W sobotę, odbyła się manifestację zorganizował Komitet Obrony Demokracji. Pojawili się na niej przedstawiciele m.in. Platformy Obywatelskiej, .Nowoczesnej, Zjednoczonej Lewicy oraz PSL. Podobne manifestacje zorganizowane zostały również w Poznaniu i Wrocławiu. Czytaj więcej
W niedzielę, w 34. rocznicę wprowadzenia stanu wojennego, ulicami Warszawy przeszedł organizowany przez PiS Marsz Wolności i Solidarności. – Musimy zmienić Polskę, uczynić ją sprawiedliwą i solidarną. Oni nie chcą dopuścić do tego, żebyśmy rozpędzili tę bandę kolesiów, która się dzisiaj rozsiadła w całej administracji. (...) Chodzi o to, żeby nie dać zwykłym Polakom i dalej rabować Polskę – mówił prezes PiS na zakończenie marszu. Według organizatorów w wydarzeniu wzięło udział 80 tys. osób. Czytaj więcej
"Nacjonalistyczna ideologia znowu zagościła na salonach"

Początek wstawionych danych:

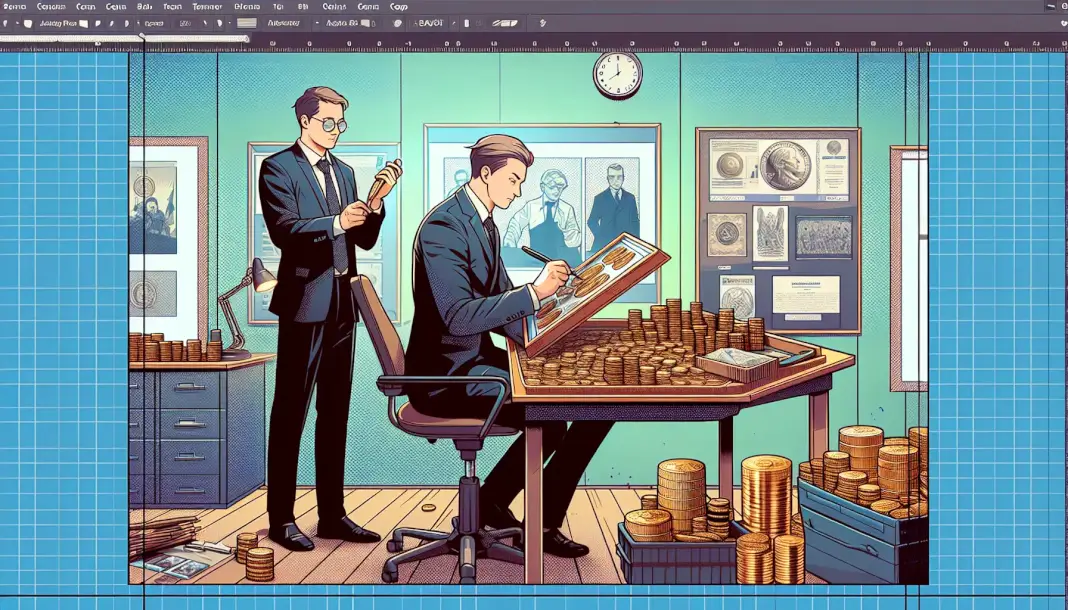The height and width of the screenshot is (610, 1068).
Task: Click the round globe icon left of BAVOT
Action: coord(398,23)
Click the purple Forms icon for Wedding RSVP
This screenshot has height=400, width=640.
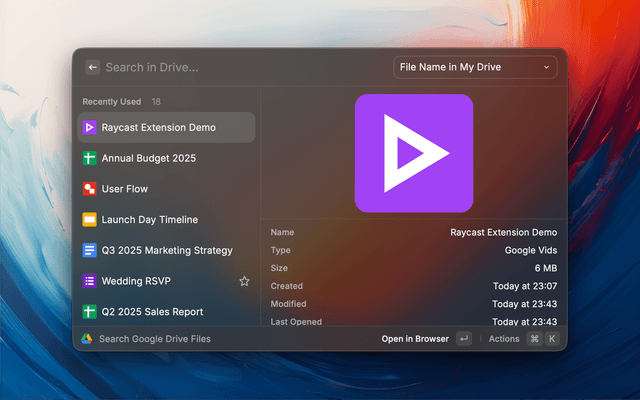pyautogui.click(x=89, y=281)
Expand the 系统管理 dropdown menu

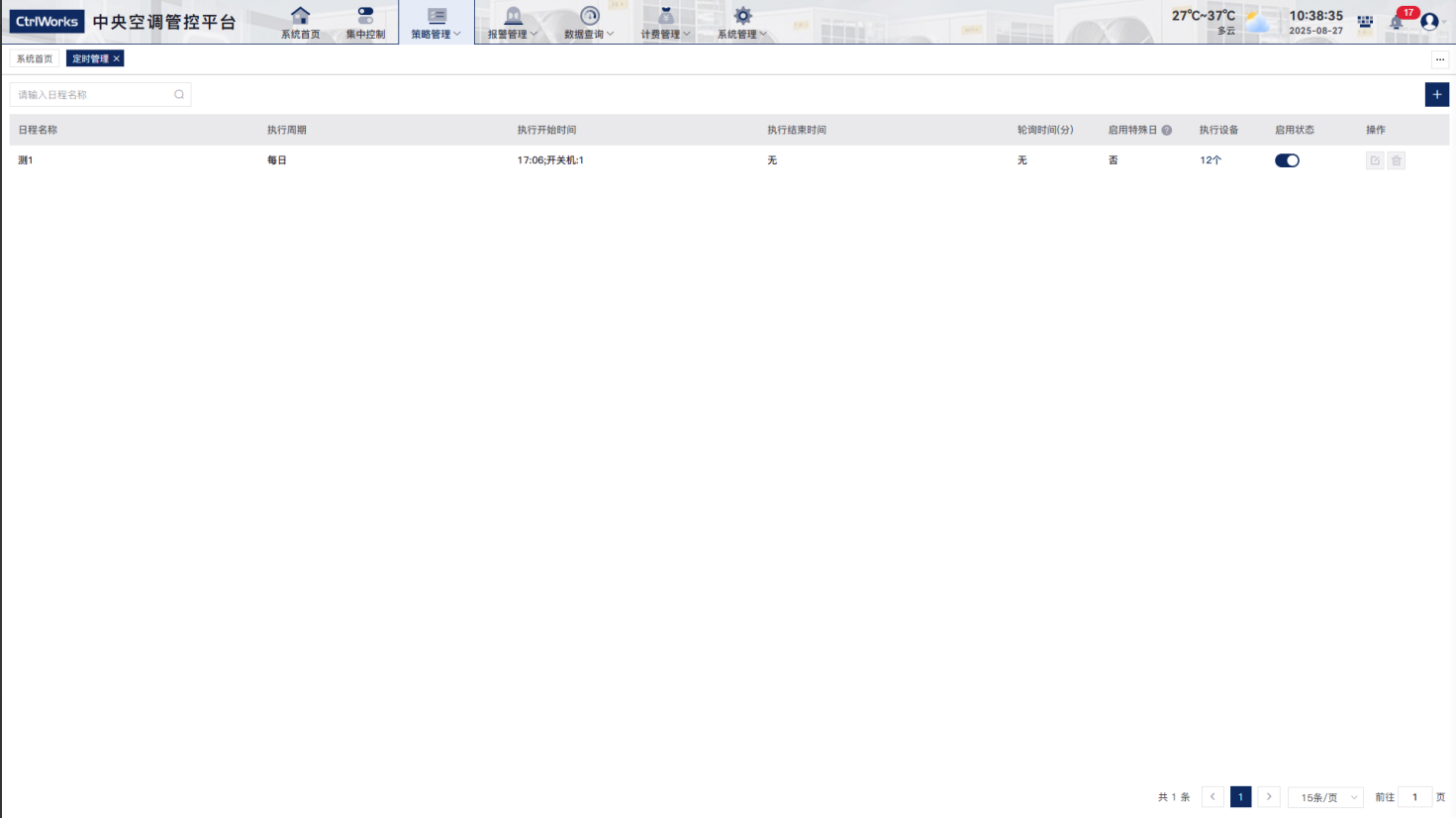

Jak podało FAZ, w Polsce po zmianie władzy w październiku, PiS wprowadza "specyficzny obraz świata”, w którym „główną rolę odgrywa komunistyczna sieć powiązań”. Komentator gazety Peter Sturm opisując sytuację stwierdził nawet, że ofiarą wojny politycznej, która odbywa się w Polsce "może paść demokracja", gdyż nowy rząd podważa m.in. zasadę podziału władzy. "Polski rząd podważa tę zasadę. Chce podporządkować sobie Trybunał Konstytucyjny" – napisał Sturm.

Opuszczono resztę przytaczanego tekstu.